In analyzing the case pursuant to Loving v. Secretary of Health & Human Services, I determined that H.H.’s receipt of the Pentacel vaccine did not significantly aggravate his neurologic condition. 86 Fed. Cl. 135 (2009) (citing Althen v. Sec’y of Health & Hum. Servs, 418 F.3d 1274 (Fed. Cir. 1995)). Specifically, I found that Petitioners did not present 1) a reliable medical theory explaining how the Pentacel vaccine can cause the significant aggravation of a type I interferonopathy; 2) preponderant evidence that H.H.’s Pentacel vaccine did cause a significant aggravation of his pre-existing condition; or 3) evidence of a proximate temporal relationship between the significant aggravation of H.H.s vaccination and his condition. Entitlement Decision at *55, *58, *61.

With respect to Loving prong four/Althen prong one, I found that Petitioners’ theory that vaccination can cause persistently elevated levels of interferon alpha unpersuasive. Entitlement Decision at *54-55. While Petitioners are not required to present medical literature or epidemiological evidence, their theory must be supported by a reputable medical or scientific explanation, and I did not believe Petitioners presented such a theory in this case. Id.

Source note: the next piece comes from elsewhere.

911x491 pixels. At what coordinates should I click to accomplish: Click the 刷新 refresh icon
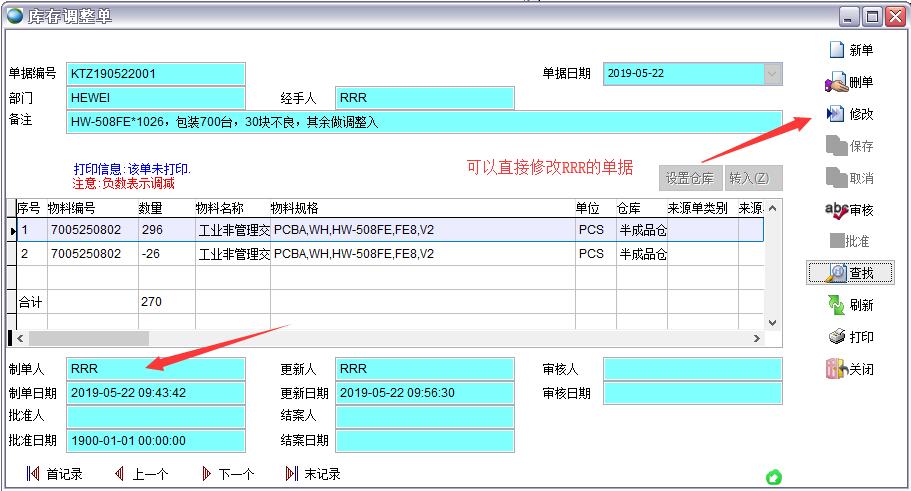836,305
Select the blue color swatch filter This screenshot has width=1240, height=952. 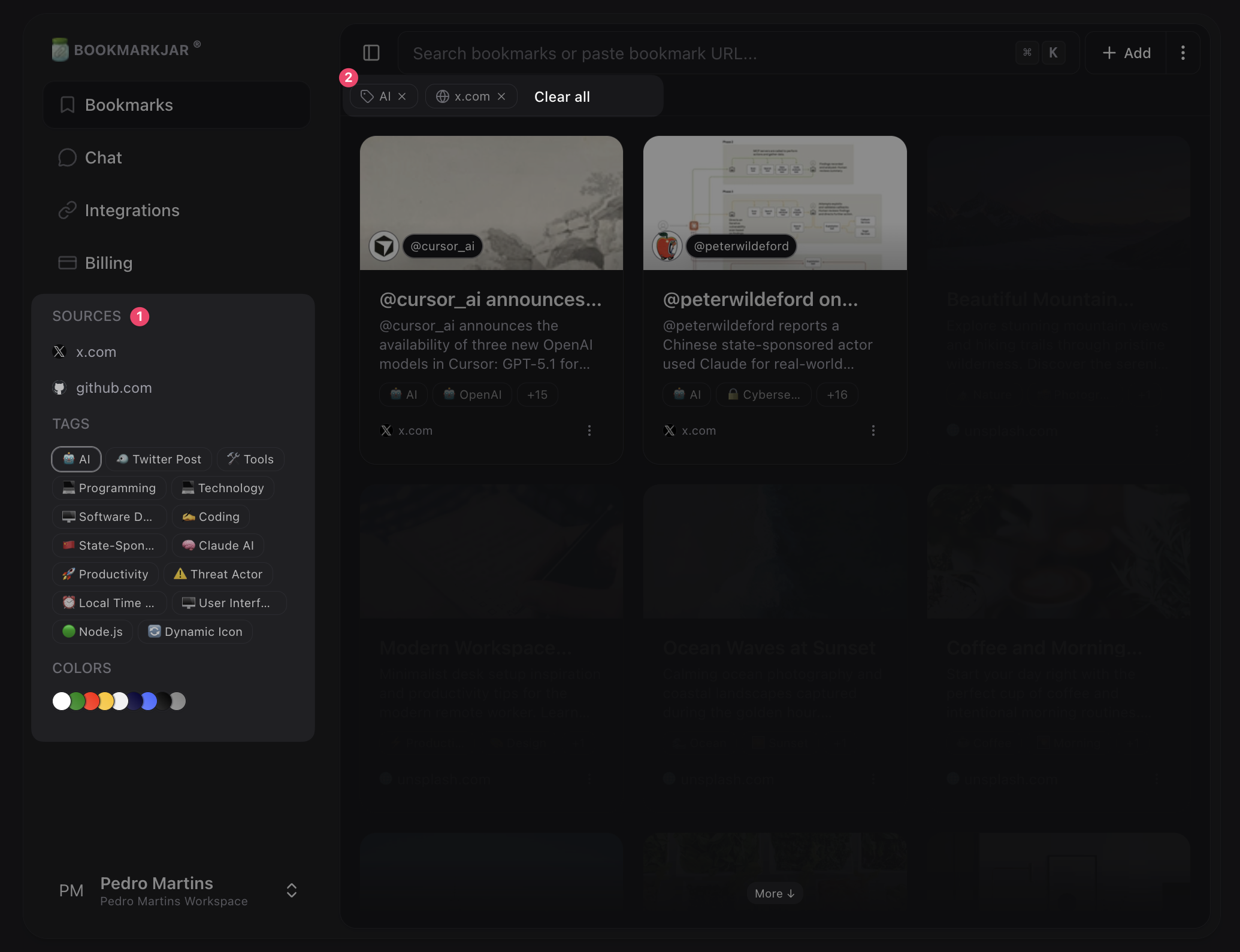149,701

Regarding Loving prong five/Althen prong two, I also found that Petitioners had not demonstrated by preponderant evidence that the Pentacel vaccine did significantly aggravate 2 H.H.’s type I interferonopathy. Entitlement Decision, at *58. H.H. received the Pentacel vaccine on October 23, 2013, after he had already been experiencing heel cord tightness which was a physical sign of his type I interferonopathy. Id. at *23. Therefore, Petitioners had the burden of demonstrating that H.H.’s deterioration was caused in part by the Pentacel vaccine he received, and I found that Petitioners did not preponderantly do so. Id. at *58.

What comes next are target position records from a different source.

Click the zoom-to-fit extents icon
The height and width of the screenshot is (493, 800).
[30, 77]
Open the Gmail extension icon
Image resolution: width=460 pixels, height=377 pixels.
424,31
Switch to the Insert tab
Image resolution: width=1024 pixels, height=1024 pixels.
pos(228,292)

Lastly, as to Loving prong six/Althen prong three, I found that the onset of H.H.’s interferonopathy occurred around the time of his October 17, 2013 vaccinations and that Petitioners’ evidence pertaining to timing did not support their contention that the Pentacel vaccine caused or significantly aggravated H.H.’s condition. Entitlement Decision at *51, *61.

On May 16, 2022, Petitioners file a Motion for Review of my Entitlement Decision. ECF No. 122.

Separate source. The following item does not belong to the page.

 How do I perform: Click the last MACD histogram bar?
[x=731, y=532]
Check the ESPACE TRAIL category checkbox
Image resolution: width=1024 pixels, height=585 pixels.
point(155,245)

After the parties filed briefs and had oral argument on September 13, 2022, the Court issued an opinion on October 13, 20223 remanding this case back to me. ECF No. 134. The Court’s Remand Opinion held (1) that I erred by mischaracterizing H.H.’s interferonopathy as AGS or AGS-like because this finding “effectively eliminated the possibility” of a conclusion that the vaccine had significantly aggravated H.H.’s condition; and (2) that my findings that Petitioners had failed to carry their burden under Loving prongs four, five, and six were arbitrary and capricious. Remand Opinion at 644, 652, 655, 657. The Court ultimately remanded the case back to me to determine whether Petitioners can satisfy Loving prongs four, five, and six and demonstrate that the Pentacel vaccine did significantly aggravate H.H.’s type I interferonopathy. Id. at 657.

After the Court remanded the case to me, I held a status conference on October 19, 2022, and instructed Respondent to show cause as to why I should not rule in favor of Petitioners, given the Court’s decision. ECF No. 135.